The Part	What it’s Called	What it Does
High-Density Fleece	The Primary Weave	Moisture-wicking, non-abrasive textile strips used for the main structure.
Pressurized Polymer	The Kinetic Anchor	Integrated tennis balls at terminal points for weight-balance and flight.
High-Tensile Spine	The Structural Core	A secondary, reinforced cord hidden within the braid to prevent failure.
Friction-Lock Terminals	The Tension Seal	Double-knotted ends designed to resist unraveling during high-torque events.

How to Build a Sling (Mojo Movement Instructions)

Calibrating the Material Gradient
The Mojo Movement team starts by selecting three distinct color-coded fleece strips. Each strip must be cut to a precise width of 3 inches to ensure the final braid achieves the necessary structural density for high-impact play.

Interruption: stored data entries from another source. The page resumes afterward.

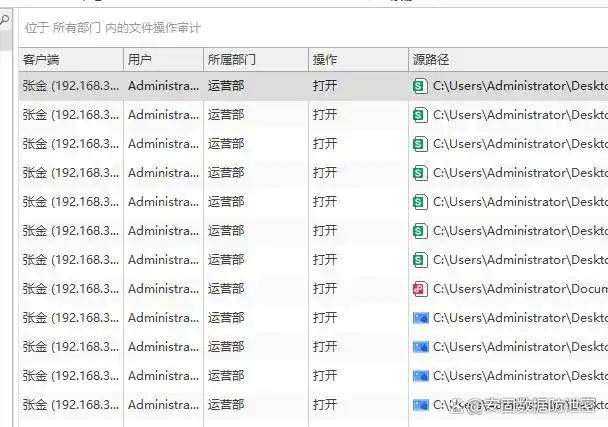Click spreadsheet file icon in highlighted top row
The image size is (608, 427).
click(420, 86)
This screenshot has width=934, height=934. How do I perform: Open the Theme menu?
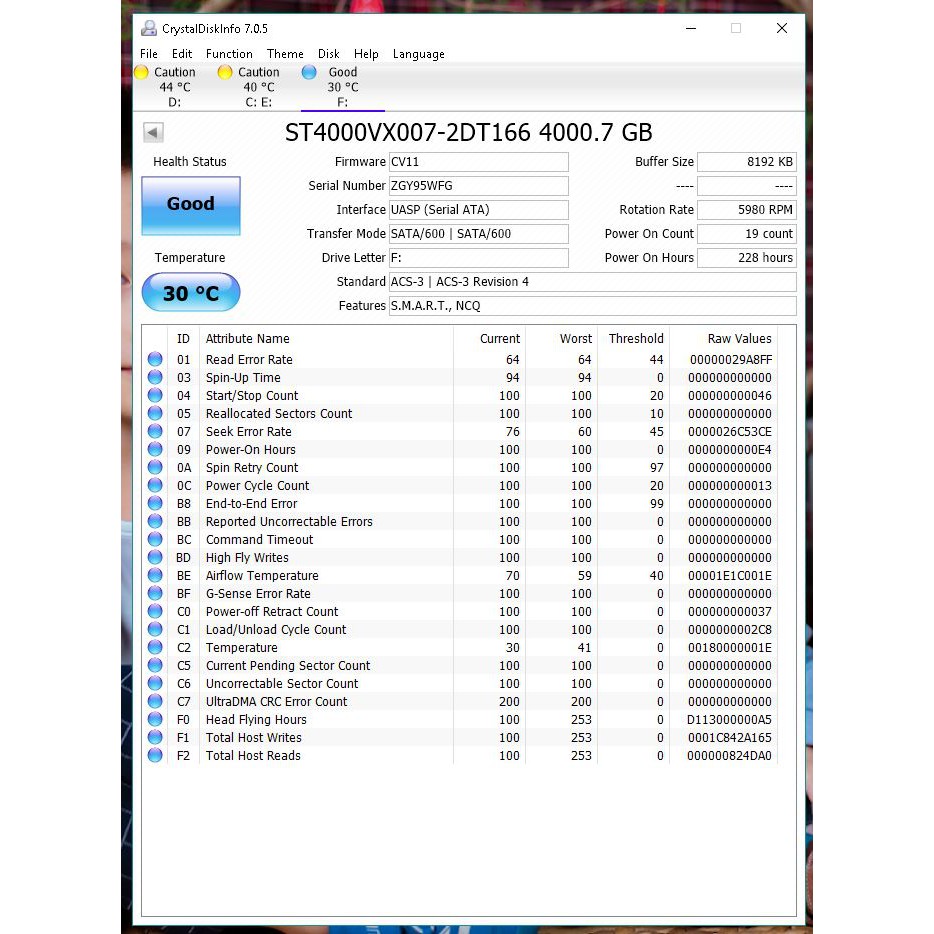pos(285,54)
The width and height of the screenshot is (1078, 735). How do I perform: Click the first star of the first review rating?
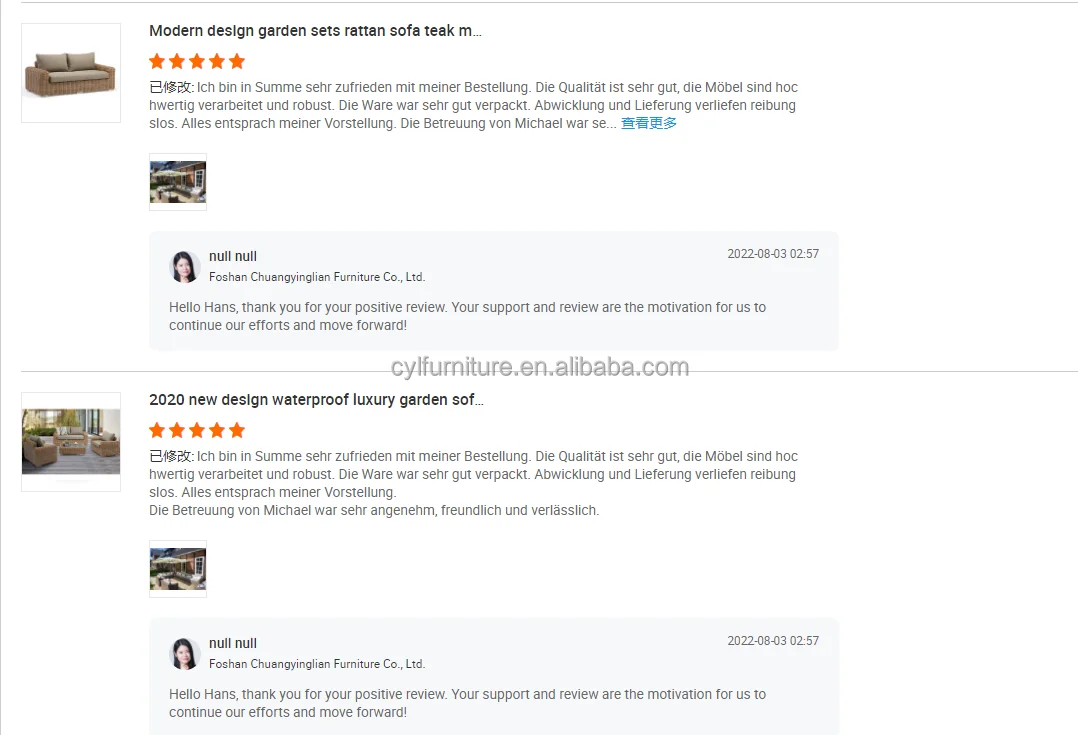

Executing the Triple-Helix Braid
Secure the strips through a pre-drilled aperture in the Kinetic Anchor. Employ a high-tension triple-helix braiding technique, maintaining consistent tension per cross-over to eliminate internal air pockets and increase the bite-resistance of the finished asset.
Integrating the Secondary Ballast
At the midpoint or terminal end of the lattice, thread the weave through a second pressurized polymer. This creates a dual-axis center of gravity, allowing the resident to engage in “shake-and-toss” behaviors without the asset losing its aerodynamic profile during a long-distance hurl.
The Terminal Locking Protocol
Finish the distal end with a double-pass friction knot. The remaining “fringe” should be trimmed to exactly 4 inches, serving as a tactile sensory interface for the resident while protecting the primary structural knots from direct dental contact.
The Torque Test
Give the whole system a firm, high-pressure pull from both ends. If the braid holds tight and the ballasts stay securely locked within the weave, it is validated for deployment within the high-energy testing zones.